Lockstock, the narrator of the darkly comic Tony Award winning show, gets some of the choicest moments in the piece, including the "too much exposition" scene at the top of the first act. McCarthy has been embraced for his deadpan performance since the surprise-hit musical opened at The Henry Miller in fall 2001.
Barbour has a history with the development of Urinetown: Barbour played Lockstock in a workshop following its brief debut run at the New York International Fringe Festival. He would go on to star as Rochester in the short-lived Broadway run of Jane Eyre. McCarthy returns July 8.
The darkly comic, neo-Brechtian Urinetown tells of a futuristic city where a drought and water shortage prompts a corrupt corporation to run public toilets — and charges the citizenry dearly.
In addition to his fevered role in Jane Eyre, Barbour recently played theatrical concert gigs with pianist Hershey Felder in a show (now on CD) called Back From Broadway (visit www.backfrombroadway.com ).
Prior to Jane Eyre in 2000-01, Barbour played the Beast on Broadway opposite Toni Braxton in Disney's Beauty and the Beast, a role he also played for nearly two years in Los Angeles. He was a Billy Bigelow in the Nicholas Hytner-directed Carousel on Broadway. *
Actor Tom Cavanagh, of TV's "Ed," joined the Broadway company of Urinetown May 20, playing Bobby Strong, who leads an uprising to tell the world that passing water is a God-given right, not a society-determined privilege.

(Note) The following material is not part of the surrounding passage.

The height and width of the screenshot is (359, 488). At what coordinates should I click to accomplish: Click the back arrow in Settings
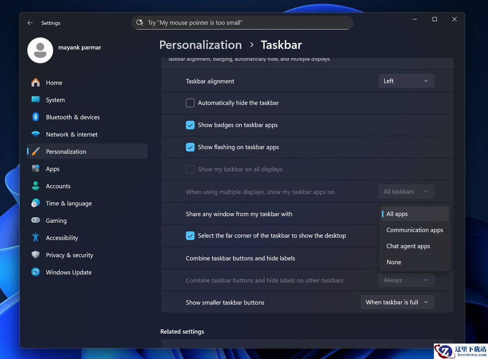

The musical was a 2002 sensation at the Tony Awards, winning Best Book, Best Score and Best Direction of a Musical.
Back in 1989, when Tom Cavanagh went by Thomas Cavanagh, he appeared in the Broadway revival of the musical, Shenandoah, which starred Urinetown bad guy John Cullum.
Charlie Pollock, the most recent Bobby in Urinetown at the Henry Miller Theatre, heads the national tour, playing Bobby on the road starting June 24 in San Francisco. Hunter Foster, who originated the role on Broadway, was to be Seymour in the Broadway revival of Little Shop of Horrors, announced for a July bow, but that show has been postponed by its producers, who hope to relaunch it in fall. No casting for it has been announced.